I think of this now, because we just returned from an airport call. Categorized as an "unconscious," we were suspicious about its legitimacy from the start. "Twenty-one-year-old female, passed out," was how the 911 operator had described it. It sounded like someone had ordered one too many drinks while in flight.
And that's exactly what it turned out to be. We went to the gate, and drove along the taxiway to a 44-passenger commuter aircraft, where we found our patient, who was too inebriated even to stand up. The Massachusetts Port Authority firefighters had done their best to get some useful information out of her, but she'd refused to cooperate. They'd checked her blood sugar, which was normal, and they'd even tried to get one of her parents to come and claim her, but she'd refused to provide any telephone numbers.
I picked her up from one end, and an EMT picked her up from the other.

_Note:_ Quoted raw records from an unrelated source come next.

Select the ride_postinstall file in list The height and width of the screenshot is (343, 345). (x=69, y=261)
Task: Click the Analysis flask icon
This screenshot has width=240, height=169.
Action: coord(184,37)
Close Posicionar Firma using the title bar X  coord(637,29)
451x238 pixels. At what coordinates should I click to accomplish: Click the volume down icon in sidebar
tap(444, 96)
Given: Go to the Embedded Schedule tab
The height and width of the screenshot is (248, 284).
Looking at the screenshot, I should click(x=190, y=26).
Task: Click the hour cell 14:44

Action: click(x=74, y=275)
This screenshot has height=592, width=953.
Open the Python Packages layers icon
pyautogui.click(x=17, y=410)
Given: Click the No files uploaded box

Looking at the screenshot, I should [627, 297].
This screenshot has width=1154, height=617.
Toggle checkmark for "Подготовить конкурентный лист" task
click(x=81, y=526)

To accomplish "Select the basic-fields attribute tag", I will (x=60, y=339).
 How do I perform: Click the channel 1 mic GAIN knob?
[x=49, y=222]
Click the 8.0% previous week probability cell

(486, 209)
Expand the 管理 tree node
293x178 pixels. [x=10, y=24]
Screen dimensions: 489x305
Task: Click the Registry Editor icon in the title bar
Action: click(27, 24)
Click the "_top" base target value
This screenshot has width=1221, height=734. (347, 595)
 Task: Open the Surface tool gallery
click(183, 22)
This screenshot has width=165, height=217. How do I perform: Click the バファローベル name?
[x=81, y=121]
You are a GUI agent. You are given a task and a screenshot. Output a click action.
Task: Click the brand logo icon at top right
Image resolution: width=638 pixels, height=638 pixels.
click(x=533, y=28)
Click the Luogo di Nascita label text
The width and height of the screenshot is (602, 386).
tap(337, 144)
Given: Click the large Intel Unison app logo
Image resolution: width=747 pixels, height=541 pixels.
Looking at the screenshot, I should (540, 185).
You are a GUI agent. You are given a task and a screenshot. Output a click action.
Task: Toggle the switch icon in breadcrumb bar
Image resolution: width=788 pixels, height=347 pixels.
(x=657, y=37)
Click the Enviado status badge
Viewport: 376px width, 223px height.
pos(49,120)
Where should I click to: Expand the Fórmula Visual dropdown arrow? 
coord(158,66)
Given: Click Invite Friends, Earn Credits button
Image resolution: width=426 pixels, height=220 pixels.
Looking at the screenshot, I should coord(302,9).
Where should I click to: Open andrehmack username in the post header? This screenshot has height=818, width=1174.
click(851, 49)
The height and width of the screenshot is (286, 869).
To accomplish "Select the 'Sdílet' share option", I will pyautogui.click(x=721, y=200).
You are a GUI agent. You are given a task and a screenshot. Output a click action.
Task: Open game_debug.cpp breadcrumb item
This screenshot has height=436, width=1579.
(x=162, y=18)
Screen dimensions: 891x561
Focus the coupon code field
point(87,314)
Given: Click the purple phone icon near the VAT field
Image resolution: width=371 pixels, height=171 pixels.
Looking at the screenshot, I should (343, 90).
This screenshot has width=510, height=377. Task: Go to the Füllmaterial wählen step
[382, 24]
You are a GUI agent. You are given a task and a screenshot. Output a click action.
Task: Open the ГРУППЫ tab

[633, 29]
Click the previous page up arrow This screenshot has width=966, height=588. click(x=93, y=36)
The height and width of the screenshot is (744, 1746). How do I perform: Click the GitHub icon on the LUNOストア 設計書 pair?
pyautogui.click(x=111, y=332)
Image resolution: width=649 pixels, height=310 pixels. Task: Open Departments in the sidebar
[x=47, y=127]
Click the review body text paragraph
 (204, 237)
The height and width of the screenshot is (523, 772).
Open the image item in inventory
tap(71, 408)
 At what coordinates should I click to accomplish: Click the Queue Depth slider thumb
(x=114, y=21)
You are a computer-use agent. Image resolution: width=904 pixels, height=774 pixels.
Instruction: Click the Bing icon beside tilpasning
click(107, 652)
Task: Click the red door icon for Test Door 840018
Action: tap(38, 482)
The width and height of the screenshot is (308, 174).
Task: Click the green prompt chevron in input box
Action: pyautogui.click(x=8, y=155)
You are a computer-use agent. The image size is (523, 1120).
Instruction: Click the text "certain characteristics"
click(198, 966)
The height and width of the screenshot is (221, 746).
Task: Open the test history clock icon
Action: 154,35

We placed her on the stretcher and fastened the seat belts. "What are you doing?" she demanded. "I want to go home!"
"We tried to make that happen," a firefighter told her. "And you wouldn't work with us. Now it's too late. You're going to the hospital."
It was a fitting ending, I thought as we wheeled her to the ambulance. A night never seems to pass without somebody giving us a hard time. We elicit complaints about taking people to the hospital, not taking people to the hospital, taking people to the wrong hospital, sticking them with needles that hurt too much, taking too long to respond, giving them medicine they feel they can do without, and everything else imaginable. Sometimes it feels as if we can never please anyone.
This time, though, the patient who'd made things difficult for the firefighters and was giving us a hard time had succeeded only in hurting only herself. If she'd cooperated, she'd be on her way home right now. Instead, she gets to spend the next several hours trying to sleep in a busy, loud emergency department.
Because she refused to answer a few simple questions.